Depression, Anxiety Elevated for Spanish Speakers Receiving Radiation

Increasing distress also seen with increased housing and food insecurity among women with breast cancer

By Elana Gotkine HealthDay Reporter

TUESDAY, Jan. 2, 2024 (HealthDay News) — Among women undergoing radiation therapy for breast cancer, Spanish speakers have an increased risk for depression and anxiety, according to a study published online Dec. 7 in the International Journal of Radiation Oncology, Biology and Physics.

Corina Beiner, from the Boston University Chobanian & Avedisian School of Medicine, and colleagues describe the changes in levels of depression and anxiety experienced throughout a course of radiation therapy for breast cancer. Pretreatment and posttreatment surveys were completed before and after radiation therapy; the survey ended with the standardized Patient Health Questionnaire-4 for assessing anxiety and depression.

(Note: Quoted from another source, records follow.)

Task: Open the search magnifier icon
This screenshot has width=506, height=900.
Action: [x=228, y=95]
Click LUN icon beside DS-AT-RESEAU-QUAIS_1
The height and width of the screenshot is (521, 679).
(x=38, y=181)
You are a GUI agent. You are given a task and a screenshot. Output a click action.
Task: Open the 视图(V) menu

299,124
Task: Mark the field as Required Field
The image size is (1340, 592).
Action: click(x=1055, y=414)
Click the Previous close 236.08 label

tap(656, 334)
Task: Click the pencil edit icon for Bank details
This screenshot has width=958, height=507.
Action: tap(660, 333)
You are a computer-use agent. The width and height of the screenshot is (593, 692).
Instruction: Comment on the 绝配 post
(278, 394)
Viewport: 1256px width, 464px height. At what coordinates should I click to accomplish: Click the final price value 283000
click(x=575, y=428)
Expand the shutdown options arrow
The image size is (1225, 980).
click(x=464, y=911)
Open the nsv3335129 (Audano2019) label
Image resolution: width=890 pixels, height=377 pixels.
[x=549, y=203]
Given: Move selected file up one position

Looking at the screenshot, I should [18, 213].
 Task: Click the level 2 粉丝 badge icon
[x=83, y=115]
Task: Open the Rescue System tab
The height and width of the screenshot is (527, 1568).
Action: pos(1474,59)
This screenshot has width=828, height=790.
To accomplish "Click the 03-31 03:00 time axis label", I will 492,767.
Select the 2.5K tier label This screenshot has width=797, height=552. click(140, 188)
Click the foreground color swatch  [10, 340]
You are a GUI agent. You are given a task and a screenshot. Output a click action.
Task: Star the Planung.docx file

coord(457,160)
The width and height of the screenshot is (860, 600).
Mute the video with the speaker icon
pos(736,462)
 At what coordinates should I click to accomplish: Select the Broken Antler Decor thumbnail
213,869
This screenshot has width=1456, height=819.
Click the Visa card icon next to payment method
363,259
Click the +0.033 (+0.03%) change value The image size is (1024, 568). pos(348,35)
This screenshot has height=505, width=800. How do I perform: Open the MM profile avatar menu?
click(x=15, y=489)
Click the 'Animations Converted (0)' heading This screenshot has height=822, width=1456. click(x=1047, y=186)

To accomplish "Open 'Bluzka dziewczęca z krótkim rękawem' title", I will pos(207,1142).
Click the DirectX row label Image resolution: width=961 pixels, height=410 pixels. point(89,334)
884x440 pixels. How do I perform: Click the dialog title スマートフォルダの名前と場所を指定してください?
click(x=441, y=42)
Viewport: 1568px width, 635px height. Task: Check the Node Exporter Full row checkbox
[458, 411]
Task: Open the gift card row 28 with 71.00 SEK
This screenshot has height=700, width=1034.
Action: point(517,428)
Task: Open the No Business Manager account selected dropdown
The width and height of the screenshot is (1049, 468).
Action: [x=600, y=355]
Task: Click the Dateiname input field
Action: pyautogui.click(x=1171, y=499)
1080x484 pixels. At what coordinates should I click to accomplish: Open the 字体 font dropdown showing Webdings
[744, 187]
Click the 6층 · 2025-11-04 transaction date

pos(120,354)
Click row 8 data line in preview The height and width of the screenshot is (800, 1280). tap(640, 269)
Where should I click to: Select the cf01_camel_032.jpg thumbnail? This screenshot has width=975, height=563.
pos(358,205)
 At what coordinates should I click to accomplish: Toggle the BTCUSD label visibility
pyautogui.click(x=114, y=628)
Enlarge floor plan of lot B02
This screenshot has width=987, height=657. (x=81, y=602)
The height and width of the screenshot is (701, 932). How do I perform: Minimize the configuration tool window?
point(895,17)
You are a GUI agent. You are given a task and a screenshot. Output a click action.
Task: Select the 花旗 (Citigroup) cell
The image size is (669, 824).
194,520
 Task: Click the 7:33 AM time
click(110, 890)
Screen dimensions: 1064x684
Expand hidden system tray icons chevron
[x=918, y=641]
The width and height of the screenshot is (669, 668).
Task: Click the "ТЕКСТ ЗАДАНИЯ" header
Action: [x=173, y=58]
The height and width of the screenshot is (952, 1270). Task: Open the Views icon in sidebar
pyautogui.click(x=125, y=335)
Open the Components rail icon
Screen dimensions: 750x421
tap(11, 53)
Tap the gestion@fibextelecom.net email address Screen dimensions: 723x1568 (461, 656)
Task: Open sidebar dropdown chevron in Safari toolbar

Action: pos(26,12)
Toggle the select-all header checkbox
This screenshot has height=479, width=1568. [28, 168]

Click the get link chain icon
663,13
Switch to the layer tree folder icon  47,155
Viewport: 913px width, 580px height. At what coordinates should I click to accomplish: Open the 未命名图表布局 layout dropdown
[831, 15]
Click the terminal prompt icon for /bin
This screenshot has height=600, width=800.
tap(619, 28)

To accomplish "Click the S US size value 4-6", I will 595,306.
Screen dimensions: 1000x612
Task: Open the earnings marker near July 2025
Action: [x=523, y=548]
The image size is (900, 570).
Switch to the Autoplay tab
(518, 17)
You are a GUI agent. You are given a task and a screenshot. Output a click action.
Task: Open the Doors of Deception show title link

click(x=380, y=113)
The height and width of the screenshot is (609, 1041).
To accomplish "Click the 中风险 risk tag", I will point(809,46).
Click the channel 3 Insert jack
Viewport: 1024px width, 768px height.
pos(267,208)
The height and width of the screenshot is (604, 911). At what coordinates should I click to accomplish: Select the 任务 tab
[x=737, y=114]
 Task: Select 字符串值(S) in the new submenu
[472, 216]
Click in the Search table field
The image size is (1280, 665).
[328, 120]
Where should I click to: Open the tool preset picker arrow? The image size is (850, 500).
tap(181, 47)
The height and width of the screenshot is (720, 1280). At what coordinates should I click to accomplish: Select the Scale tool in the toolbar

One hundred sixty participants completed pretreatment and posttreatment surveys. The researchers found that participants were primarily non-White and married and had a high school or associate’s level education (50, 42.5, and 46.9 percent, respectively). The total baseline distress mean (BDM) was 2.96 and final distress mean was 2.78; the BDM was 2.91 and 3.21 for English- and Spanish-speaking patients, respectively, with an adjusted change mean decrease of 0.45 and increase of 1.03, respectively. Increasing distress was seen with increased housing and food insecurity at baseline.

“Moving forward, patients who speak Spanish, identify as Hispanic, or are experiencing food and housing insecurity require more support during their course of radiation therapy to minimize distress,” the authors write. “As the number of Spanish speakers and Hispanics in the United States continues to increase, it will be important to continue assessing potential differences in cancer care.”